Mom’s Meals, which has been providing home-delivered meals to government-sponsored programs since 1999 and now markets itself as a national nutrition solutions provider, credits the CHRONIC Care Act with driving growth in this space, as it allowed MA plans to begin offering a broader range of supplemental benefits in 2019. “But it really wasn’t until 2020 when we saw the introduction of Special Supplemental Benefits for the Chronically Ill [SSBCI] that we saw plans really start to innovate,” said Mom’s Meals Senior Vice President, Healthcare Strategy and Chief Nutrition Officer Catherine Macpherson during a Sept. 24 session of AHIP’s 2021 National Conference on Medicare, Medicaid & Dual Eligibles. Also enabled by the CHRONIC Care Act, SSBCI refers to benefits that MA plans can tailor to certain individuals without having to offer them uniformly. As a result, plans can “provide more robust supplemental benefits to the highest risk folks who are going to benefit most from those particular benefits,” she stated. In 2021, meals were the most commonly offered SSBCI, followed closely by food and produce, according to a Faegre Drinker analysis of CMS data. Data for 2022 on SSBCI has yet to be released.

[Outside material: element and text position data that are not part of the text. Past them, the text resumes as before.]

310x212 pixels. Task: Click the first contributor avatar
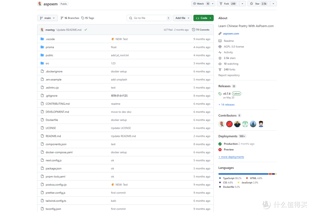click(x=221, y=124)
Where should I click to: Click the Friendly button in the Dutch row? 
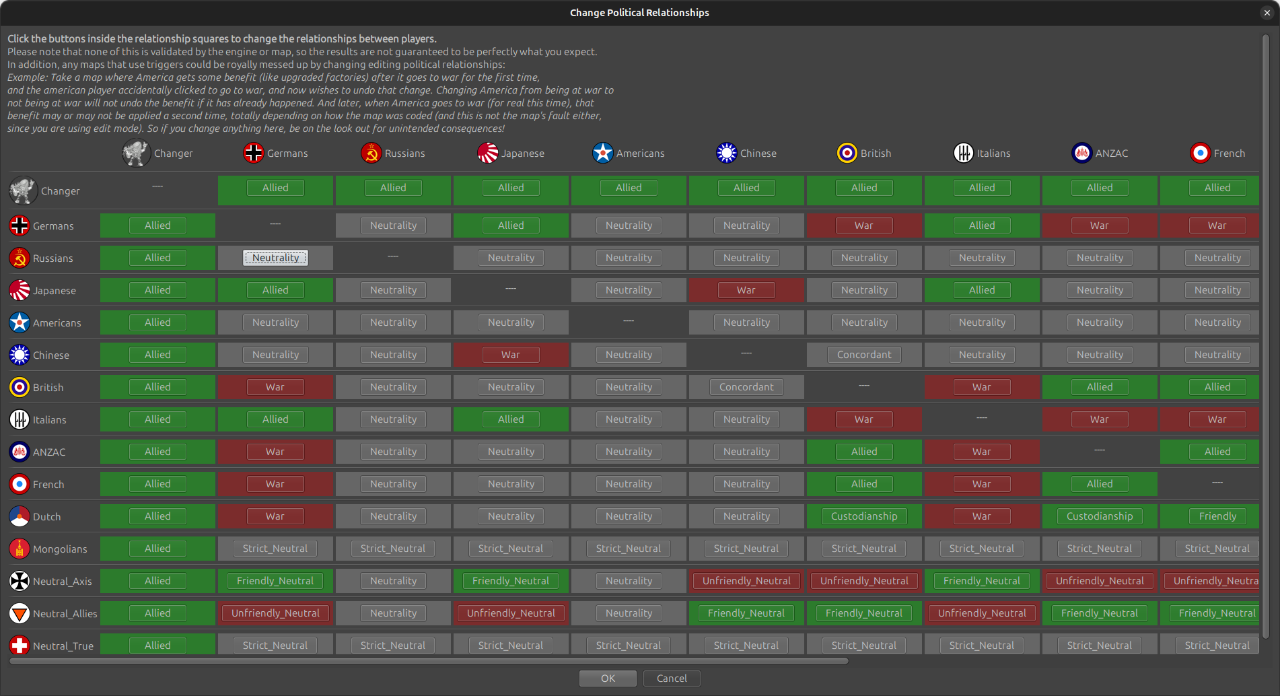pyautogui.click(x=1217, y=516)
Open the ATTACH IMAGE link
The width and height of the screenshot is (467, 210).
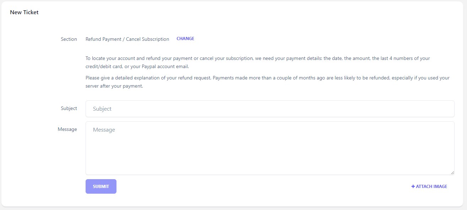click(429, 187)
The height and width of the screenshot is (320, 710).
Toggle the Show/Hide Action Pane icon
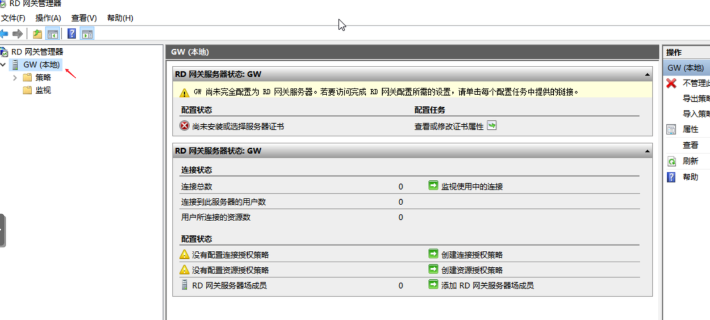pos(87,34)
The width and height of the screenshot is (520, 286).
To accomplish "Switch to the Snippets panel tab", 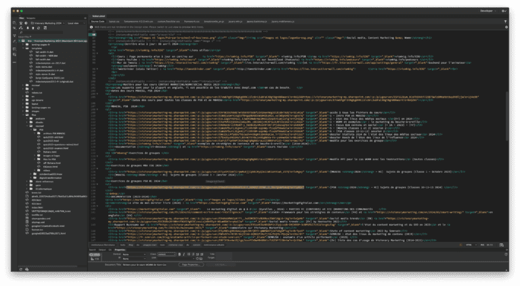I will pyautogui.click(x=31, y=18).
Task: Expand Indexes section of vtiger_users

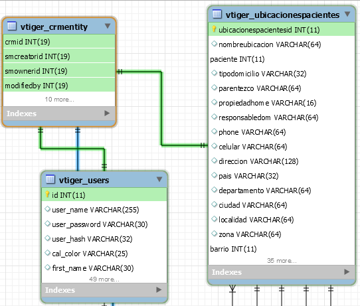Action: (x=159, y=289)
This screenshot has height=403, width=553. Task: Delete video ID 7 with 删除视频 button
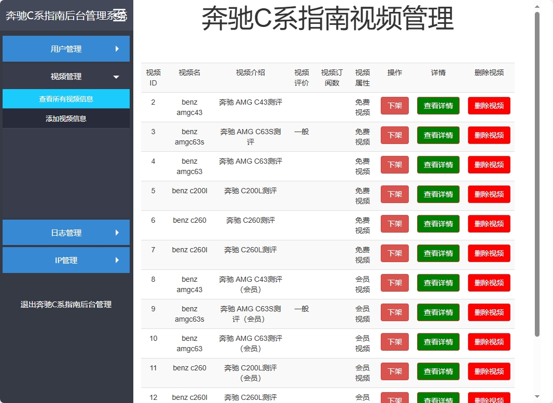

Since the introduction of SSBCI, Mom’s Meals has seen many plans layer on condition-specific meal benefits to their existing post-discharge offerings aimed at preventing readmissions. The Faegre Drinker analysis observed that meals was the fourth most common condition-specific benefit this year. But nutrition and healthy foods are also becoming increasingly important to plans, said Macpherson, as they recognize that not eating the right foods over time can exacerbate or accelerate the onset of certain conditions. As plans consider what members to target with SSBCI, Mom’s Meals advises them to utilize their internal analytics team or work with their external analytics partner to identify their highest risk population and highest cost population (e.g., diabetes, heart disease, chronic obstructive pulmonary disease) as well as “emerging risk individuals…who could benefit from a preventative approach.”

Mom’s Meals hopes that the trajectory of targeted meal and nutrition benefits continues as more data demonstrates their value. “I just think we’re at the starting point here for what we’re going to see health care do to go beyond the medical and the pharmaceutical care for that whole-person approach to care,” said Macpherson.